• Task prompt: In the listing below, start your output at the line with "Click the Speaker avatar icon" and end it after the line with "Click the PART_PRODUCTION table header", copying every line exactly.

*** Source data

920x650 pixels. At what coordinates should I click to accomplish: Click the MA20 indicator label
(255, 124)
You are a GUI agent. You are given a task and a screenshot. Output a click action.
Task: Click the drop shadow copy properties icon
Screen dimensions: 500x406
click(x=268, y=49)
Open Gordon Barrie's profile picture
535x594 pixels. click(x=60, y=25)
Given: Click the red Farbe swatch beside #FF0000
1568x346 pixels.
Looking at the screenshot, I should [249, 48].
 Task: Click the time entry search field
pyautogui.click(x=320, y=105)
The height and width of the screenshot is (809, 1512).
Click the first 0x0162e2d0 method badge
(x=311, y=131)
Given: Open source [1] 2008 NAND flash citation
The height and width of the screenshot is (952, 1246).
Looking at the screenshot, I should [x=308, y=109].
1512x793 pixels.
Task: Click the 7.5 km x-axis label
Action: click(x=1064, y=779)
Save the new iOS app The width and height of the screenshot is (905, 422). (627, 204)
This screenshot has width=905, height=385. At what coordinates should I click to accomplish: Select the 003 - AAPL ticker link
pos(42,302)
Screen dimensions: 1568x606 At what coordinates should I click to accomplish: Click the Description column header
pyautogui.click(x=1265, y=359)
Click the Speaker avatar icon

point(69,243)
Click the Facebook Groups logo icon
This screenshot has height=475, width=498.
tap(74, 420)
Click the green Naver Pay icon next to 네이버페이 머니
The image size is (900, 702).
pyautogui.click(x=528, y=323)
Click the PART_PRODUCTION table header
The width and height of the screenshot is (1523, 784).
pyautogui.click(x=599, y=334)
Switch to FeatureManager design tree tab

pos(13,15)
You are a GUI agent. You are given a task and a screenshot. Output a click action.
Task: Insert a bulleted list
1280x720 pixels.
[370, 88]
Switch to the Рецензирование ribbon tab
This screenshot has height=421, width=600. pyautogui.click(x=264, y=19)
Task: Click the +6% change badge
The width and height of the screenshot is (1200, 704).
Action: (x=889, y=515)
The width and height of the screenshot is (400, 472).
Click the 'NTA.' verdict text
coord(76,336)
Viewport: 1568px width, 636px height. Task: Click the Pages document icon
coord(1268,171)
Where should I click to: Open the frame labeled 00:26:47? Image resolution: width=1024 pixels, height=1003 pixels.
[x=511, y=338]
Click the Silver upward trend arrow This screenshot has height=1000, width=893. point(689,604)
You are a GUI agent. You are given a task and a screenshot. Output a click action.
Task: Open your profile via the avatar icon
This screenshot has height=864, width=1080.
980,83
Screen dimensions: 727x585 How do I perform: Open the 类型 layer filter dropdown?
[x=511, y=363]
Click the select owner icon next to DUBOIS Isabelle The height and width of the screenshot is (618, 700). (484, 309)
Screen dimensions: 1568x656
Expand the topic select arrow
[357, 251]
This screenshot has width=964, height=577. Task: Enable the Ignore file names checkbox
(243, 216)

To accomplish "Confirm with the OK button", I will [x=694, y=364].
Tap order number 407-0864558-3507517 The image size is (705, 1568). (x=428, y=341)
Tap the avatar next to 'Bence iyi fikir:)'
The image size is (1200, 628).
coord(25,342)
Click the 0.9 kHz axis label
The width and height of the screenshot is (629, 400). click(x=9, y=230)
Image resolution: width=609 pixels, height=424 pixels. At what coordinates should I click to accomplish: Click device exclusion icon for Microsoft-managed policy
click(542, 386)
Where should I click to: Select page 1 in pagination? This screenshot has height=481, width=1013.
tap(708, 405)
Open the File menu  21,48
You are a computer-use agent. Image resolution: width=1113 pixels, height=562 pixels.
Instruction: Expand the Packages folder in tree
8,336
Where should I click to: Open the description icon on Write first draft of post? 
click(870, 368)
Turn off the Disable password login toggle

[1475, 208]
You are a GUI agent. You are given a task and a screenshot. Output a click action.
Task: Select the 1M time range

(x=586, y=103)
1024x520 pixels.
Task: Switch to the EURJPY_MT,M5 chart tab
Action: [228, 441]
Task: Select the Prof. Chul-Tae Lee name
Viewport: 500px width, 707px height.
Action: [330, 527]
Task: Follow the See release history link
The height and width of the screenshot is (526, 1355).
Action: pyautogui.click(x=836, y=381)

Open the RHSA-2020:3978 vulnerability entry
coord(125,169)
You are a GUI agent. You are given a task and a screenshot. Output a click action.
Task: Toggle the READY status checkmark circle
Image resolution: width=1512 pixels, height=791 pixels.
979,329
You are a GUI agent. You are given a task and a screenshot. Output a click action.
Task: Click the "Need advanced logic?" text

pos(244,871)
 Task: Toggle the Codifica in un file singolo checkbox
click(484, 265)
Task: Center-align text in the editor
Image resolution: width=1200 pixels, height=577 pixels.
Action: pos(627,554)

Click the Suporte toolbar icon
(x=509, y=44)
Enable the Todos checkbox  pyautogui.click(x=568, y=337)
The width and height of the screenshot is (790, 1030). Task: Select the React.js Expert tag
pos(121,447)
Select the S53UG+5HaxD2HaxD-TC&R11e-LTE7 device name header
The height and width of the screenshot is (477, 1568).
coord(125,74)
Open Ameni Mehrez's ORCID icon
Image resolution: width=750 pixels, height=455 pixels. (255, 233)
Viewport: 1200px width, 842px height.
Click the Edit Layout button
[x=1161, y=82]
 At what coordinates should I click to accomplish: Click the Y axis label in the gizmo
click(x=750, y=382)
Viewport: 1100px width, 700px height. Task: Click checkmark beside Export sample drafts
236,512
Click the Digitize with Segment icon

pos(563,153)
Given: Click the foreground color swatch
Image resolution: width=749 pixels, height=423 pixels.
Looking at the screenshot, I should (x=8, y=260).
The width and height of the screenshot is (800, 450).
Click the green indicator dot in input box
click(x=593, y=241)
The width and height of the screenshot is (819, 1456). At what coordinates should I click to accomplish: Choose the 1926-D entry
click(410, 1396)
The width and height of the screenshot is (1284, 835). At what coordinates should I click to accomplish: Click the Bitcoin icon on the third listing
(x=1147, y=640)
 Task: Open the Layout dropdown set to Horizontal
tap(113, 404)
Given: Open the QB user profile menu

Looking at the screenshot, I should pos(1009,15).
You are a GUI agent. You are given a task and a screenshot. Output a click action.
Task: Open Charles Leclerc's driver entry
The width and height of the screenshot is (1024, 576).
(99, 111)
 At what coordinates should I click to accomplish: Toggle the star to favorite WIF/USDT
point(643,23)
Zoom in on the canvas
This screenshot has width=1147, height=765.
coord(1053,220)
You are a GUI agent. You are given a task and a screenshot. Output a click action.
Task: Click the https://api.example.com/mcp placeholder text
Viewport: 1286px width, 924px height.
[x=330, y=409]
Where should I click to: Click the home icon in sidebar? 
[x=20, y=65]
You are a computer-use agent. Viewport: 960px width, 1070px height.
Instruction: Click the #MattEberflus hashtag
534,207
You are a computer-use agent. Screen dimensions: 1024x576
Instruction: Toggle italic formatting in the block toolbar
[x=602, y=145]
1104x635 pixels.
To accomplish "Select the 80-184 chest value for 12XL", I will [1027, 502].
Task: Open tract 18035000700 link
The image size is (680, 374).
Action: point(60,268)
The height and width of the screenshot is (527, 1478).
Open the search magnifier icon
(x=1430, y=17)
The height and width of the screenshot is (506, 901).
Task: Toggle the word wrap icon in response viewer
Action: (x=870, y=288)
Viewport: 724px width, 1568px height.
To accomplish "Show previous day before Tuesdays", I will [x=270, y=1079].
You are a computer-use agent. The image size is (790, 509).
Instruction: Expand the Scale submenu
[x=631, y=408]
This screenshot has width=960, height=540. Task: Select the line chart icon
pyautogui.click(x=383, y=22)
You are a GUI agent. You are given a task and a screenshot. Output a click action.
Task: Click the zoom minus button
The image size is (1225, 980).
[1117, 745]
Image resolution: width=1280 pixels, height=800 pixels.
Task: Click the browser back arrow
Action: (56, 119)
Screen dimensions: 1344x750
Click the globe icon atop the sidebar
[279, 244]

******

• Problem solution:
Click the Speaker avatar icon

point(69,243)
Click the Facebook Groups logo icon
This screenshot has height=475, width=498.
tap(74, 420)
Click the green Naver Pay icon next to 네이버페이 머니
The image size is (900, 702).
pyautogui.click(x=528, y=323)
Click the PART_PRODUCTION table header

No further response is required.